Multiple Error Reporting (up to 10 bonus points)

Detect and report multiple errors in Bali programs. We have provided the MultipleBaliException class for those groups who wish to try detecting multiple errors. Suggested usage instructions have been provided in this file. The basic idea is to catch and accumulate errors, continuing to parse after each error. How does one resume parsing after a syntax error? Consider ignoring tokens until you reach a token that you "recognize".

Multidimensional Arrays (up to 15 bonus points)

Multidimensional arrays can be created by adding more brackets. For instance, a 2-dimensional array of integers can be declared and initialized as follows.

    {int[][] values;}
    {values = int[2][3];               // 2-by-3 array of zeros
     values = [[1, 2, 3], [4, 5, 6]];  // 2-by-3 array of integers
     values = [[1], [4, 5, 6]];        // Rows of varying length
    }

The last initialization example shows that, as in Java, the rows of a multidimensional array do not all have to be the same size.

Multidimensional array require some changes to the grammar. Here are the new and/or changed productions.

				Change Made
type	->	( int \| boolean) ( [ ] )*	Integer, boolean, integer array, or boolean array	Multiple brackets now allowed
target	->	*name* [ subscript* ]	Can assign to a variable or an array element	Multiple subscripts now allowed
expression	->	[ [ expressionList ] ]	An entire array	A new production
expPart	->	*name* [ functionArgs \| subscript* ]	Variable, function, or subscripted variable	Multiple subscripts now allowed

Runtime Error Reporting (up to 5 bonus points)

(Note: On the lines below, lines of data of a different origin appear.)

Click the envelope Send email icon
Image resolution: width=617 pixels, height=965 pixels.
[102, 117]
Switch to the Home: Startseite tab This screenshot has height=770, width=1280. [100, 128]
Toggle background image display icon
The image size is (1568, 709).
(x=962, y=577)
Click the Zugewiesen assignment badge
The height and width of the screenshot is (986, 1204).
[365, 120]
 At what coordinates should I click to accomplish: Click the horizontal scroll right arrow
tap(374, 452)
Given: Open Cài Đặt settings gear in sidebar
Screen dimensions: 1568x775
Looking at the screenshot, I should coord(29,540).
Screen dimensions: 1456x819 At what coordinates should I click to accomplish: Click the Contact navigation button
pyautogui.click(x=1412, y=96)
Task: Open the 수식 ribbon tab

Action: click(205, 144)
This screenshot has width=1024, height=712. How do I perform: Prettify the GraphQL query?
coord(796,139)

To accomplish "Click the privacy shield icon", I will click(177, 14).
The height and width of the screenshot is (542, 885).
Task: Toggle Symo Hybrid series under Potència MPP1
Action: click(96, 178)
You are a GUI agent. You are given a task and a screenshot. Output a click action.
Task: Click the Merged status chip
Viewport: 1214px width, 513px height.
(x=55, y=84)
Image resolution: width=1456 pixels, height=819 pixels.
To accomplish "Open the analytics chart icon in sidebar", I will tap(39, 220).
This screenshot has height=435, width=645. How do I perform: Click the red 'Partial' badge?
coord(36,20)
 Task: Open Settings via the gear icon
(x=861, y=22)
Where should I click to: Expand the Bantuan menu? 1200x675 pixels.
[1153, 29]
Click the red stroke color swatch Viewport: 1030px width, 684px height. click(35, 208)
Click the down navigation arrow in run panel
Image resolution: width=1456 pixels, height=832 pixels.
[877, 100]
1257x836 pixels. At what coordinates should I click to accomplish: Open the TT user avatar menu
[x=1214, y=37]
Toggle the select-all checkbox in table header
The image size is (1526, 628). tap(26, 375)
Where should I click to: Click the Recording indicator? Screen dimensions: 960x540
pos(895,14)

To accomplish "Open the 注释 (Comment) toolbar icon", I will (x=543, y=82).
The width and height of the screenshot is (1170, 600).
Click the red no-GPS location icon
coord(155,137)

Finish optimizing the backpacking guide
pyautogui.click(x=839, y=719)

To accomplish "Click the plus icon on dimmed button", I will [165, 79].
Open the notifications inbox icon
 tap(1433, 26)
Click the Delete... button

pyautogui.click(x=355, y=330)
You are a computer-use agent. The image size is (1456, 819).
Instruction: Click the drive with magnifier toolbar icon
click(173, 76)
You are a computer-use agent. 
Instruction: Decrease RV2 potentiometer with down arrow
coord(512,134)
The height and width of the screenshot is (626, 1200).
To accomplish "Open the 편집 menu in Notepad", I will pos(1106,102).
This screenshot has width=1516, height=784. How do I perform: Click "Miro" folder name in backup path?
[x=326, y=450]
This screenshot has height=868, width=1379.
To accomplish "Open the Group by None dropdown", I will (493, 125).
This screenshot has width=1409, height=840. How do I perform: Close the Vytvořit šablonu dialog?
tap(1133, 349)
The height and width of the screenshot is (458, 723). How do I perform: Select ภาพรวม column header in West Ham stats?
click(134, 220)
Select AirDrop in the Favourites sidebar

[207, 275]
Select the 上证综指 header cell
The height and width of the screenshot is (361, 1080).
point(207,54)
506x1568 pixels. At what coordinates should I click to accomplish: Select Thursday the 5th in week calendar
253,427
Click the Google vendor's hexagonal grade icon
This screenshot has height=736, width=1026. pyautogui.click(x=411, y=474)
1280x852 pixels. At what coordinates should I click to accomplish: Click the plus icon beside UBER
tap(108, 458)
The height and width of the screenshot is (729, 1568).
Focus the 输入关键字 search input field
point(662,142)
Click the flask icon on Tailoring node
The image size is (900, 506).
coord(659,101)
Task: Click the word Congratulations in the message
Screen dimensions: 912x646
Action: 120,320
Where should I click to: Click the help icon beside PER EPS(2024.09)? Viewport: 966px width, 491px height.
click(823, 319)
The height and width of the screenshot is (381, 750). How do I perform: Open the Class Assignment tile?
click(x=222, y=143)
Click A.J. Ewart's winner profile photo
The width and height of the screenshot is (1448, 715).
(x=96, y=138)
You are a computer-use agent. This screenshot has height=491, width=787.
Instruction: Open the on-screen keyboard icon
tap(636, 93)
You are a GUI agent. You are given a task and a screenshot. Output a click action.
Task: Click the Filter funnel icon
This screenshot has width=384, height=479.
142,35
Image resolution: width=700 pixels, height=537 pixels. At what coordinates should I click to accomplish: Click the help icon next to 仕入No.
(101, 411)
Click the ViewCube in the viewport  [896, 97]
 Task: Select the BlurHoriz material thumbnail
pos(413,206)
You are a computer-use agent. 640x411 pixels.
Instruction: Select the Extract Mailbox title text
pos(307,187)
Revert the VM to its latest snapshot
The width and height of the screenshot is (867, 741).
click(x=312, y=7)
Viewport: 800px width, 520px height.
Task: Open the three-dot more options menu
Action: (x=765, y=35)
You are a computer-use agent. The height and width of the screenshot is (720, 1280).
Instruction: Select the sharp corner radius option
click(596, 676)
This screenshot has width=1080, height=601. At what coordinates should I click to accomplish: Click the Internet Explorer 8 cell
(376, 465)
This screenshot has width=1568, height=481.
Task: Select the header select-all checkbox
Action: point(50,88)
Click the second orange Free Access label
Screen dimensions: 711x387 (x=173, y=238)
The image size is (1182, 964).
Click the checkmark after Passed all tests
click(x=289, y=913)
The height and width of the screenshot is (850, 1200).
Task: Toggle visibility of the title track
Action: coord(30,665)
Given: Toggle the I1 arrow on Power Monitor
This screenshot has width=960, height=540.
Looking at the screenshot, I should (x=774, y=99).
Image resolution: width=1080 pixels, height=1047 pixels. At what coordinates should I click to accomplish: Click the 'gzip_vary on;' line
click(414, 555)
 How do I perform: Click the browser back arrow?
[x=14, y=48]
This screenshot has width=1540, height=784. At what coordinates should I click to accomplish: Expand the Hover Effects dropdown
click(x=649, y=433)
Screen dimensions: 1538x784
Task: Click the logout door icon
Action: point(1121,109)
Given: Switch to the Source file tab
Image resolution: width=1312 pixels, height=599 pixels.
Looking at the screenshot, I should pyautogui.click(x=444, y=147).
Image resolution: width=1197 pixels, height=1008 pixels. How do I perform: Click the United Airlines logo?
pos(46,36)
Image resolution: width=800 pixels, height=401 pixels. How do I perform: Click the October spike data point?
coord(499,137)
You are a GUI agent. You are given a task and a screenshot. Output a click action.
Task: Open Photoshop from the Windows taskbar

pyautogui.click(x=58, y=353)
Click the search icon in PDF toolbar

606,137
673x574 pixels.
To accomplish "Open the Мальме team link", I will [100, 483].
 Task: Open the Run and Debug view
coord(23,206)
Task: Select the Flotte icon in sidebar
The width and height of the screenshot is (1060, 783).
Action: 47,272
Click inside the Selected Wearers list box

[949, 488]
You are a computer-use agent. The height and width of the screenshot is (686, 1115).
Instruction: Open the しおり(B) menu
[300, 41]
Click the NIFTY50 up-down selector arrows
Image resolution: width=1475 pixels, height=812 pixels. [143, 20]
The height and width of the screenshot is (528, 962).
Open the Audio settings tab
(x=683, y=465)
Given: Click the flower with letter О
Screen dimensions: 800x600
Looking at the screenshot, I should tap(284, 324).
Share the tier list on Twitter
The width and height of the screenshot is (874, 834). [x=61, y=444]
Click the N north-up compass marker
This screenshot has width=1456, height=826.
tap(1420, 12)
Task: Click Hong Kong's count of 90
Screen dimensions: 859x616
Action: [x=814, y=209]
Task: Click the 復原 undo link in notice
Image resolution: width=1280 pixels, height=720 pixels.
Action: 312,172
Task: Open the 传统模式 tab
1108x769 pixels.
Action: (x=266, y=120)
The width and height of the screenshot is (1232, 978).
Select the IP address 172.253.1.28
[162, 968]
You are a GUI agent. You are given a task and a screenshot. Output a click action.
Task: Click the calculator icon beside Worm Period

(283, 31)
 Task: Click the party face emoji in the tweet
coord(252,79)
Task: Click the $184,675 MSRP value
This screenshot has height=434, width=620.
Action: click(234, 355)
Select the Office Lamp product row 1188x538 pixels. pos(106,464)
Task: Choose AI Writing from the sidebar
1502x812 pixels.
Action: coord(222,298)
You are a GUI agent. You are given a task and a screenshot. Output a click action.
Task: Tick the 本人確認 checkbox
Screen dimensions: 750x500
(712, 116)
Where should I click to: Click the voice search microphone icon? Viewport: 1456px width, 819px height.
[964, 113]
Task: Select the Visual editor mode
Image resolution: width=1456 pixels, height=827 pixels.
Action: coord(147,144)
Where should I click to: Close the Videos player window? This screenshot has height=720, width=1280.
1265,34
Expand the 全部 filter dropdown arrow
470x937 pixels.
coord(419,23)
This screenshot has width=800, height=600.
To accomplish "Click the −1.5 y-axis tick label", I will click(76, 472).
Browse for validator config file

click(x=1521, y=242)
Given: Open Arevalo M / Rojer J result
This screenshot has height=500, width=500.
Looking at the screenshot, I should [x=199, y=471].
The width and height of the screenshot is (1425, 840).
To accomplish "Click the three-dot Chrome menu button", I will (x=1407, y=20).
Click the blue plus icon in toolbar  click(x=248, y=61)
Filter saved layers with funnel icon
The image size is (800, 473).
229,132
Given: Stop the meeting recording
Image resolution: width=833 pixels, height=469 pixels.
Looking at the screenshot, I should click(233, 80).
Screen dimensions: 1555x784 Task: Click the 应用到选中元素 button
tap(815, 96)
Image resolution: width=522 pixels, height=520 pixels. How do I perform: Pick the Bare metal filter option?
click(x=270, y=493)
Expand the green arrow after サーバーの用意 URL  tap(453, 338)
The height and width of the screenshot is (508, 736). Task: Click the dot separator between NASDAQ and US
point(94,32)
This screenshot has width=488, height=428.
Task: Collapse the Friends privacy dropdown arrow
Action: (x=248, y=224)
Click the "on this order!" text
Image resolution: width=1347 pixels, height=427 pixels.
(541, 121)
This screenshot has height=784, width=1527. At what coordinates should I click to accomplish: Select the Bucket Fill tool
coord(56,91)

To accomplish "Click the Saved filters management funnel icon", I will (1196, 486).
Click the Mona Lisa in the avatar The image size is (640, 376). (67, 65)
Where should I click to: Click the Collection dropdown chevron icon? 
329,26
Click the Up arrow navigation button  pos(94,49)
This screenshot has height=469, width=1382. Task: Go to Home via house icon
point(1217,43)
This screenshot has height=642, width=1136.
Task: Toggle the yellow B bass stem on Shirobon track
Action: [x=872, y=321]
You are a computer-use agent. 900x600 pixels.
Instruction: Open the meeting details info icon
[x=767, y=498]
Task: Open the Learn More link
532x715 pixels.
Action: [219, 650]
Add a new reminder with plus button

Some programming errors cannot be detected at compile time. Such errors are called runtime errors. Here are some potential runtime errors.

An attempt can be made to divide by zero.
An array subscript can be out of bounds (i.e., the subscript is negative or the subscript is greater than or equal to the array size).
An array can be used before it is initialized.

For bonus credit, you must detect such errors, producing a reasonable error message.